Muhtar, şehir zaferini köylülerle paylaşmak için, köye varır varmaz ahaliyi köy odasına topladı. Başhekimle yaptığı görüşmeyi allandıra pullandıra anlattı. Arada bir de; “ Öyle değil mi başkan?” diye dernek başkanına da onaylattı.
Haziran ayının ilk haftası, Pazar günü, şölenin yapılması için köylü kararını vermişti. Muhtar, kararın neticesini, takip edilecek yolu öğrenmek amacıyla, dernek başkanını yanına alarak başhekimi ikinci defa ziyaret etti.
Başhekim, organizenin şeklini, çağırılacak güreşçileri, verilecek ödülleri, basılacak afişleri, bilet fiyatlarını, biletleri kimlerin ve nerelerde satabileceğini, misafirlere yapılacak izzet ve ikrama kadar, her şeyi anlattı. Kendisinin de yüz bilet satacağının sözünü verdi.
On gün sonra muhtar, matbaada bastırmış olduğu afişlerle biletleri alarak hastaneye geldi.
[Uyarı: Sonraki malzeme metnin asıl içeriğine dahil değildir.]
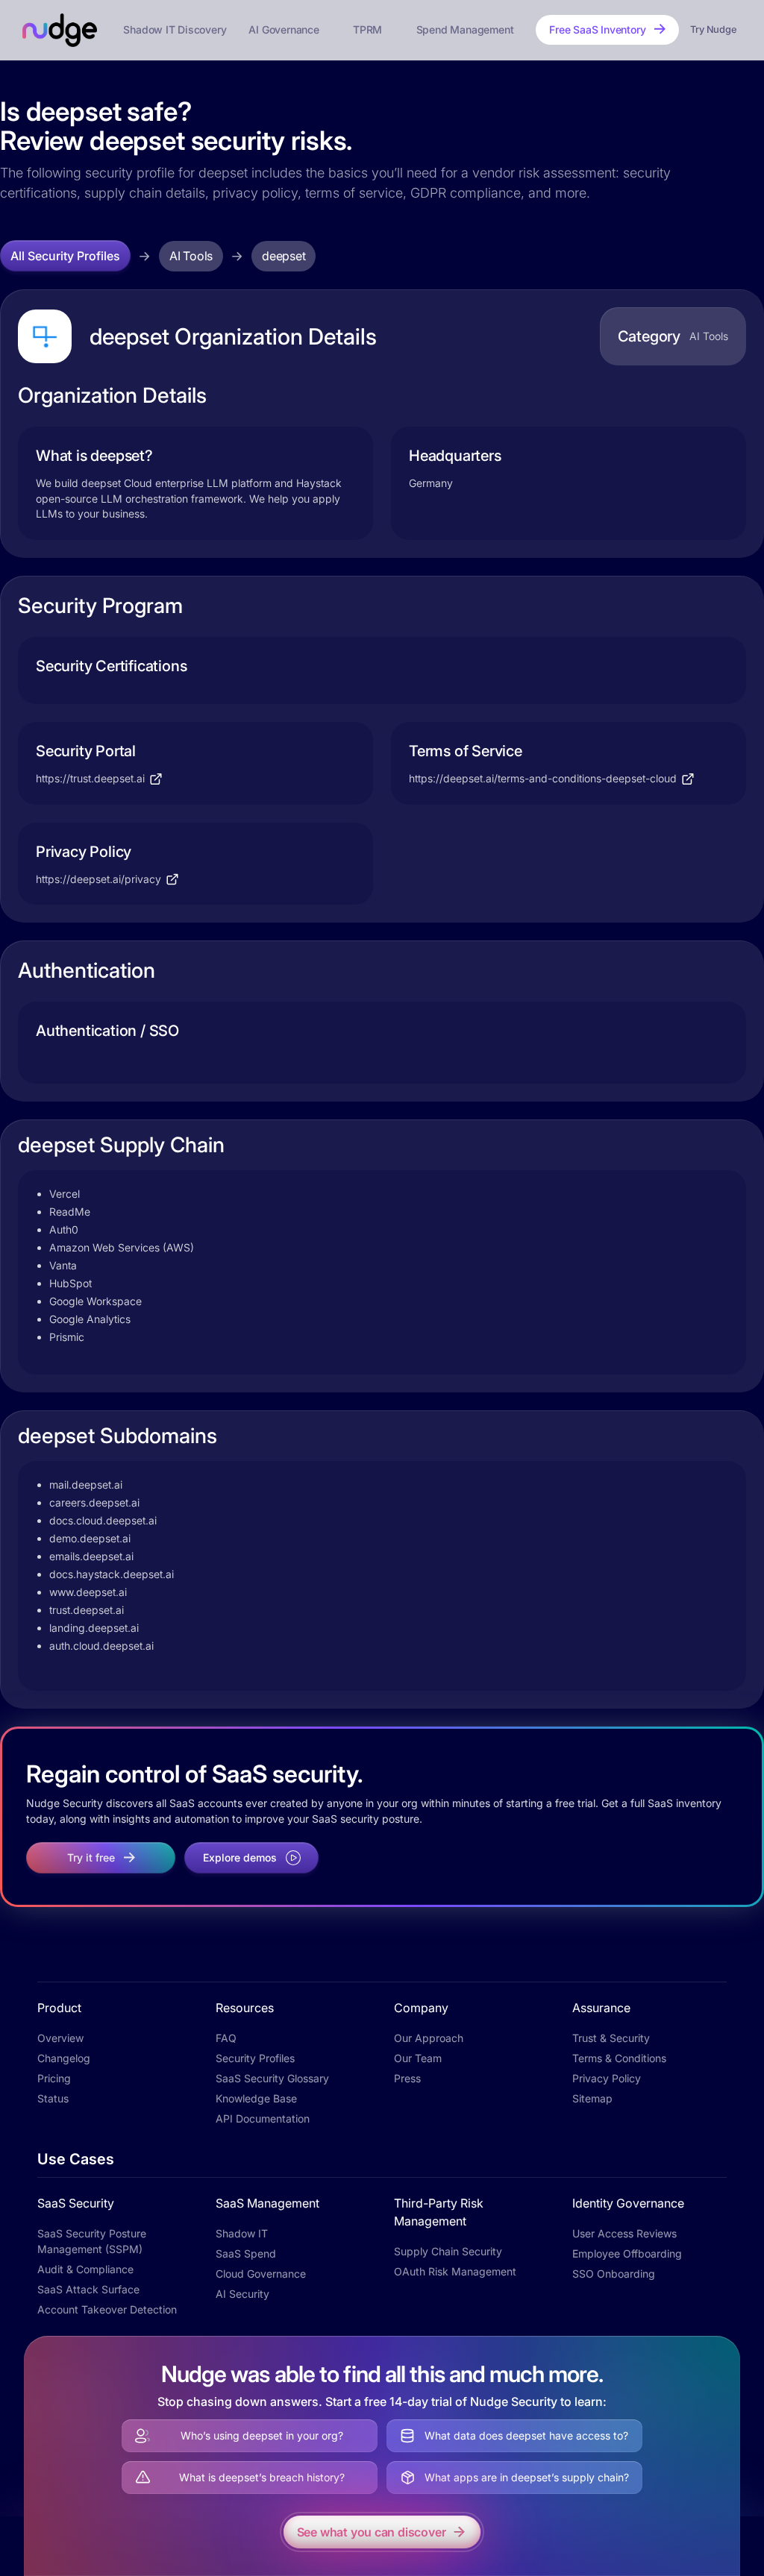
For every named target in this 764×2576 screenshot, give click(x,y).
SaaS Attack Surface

Başhekim, afişleri inceledikten sonra;
−Güzel olmuş. Bunlardan en az yirmi tane şehrin muhtelif yerlerine, yakın köylerin köy meydanlarına, kasabalara üçer beşer tane astır. Reklam şart. Ne kadar çok reklam, o kadar katılım, tamam mı?
−Tamam, doktorum anladım. Poşetten biletleri çıkardı. Aha bunlar da biletler. Dediğiniz üzere size yüzlük bir deste bırakıyom. Sormak ayıp olacak emme bunların parasını ne zaman alabilirim, dedi çekinerek.
−O kolay muhtar emmi. Korkma, parana bir şey olmaz. Güreşe iki üç gün kala gelir alırsın. Gelemezsen şenliğe gelirken ben getiririm.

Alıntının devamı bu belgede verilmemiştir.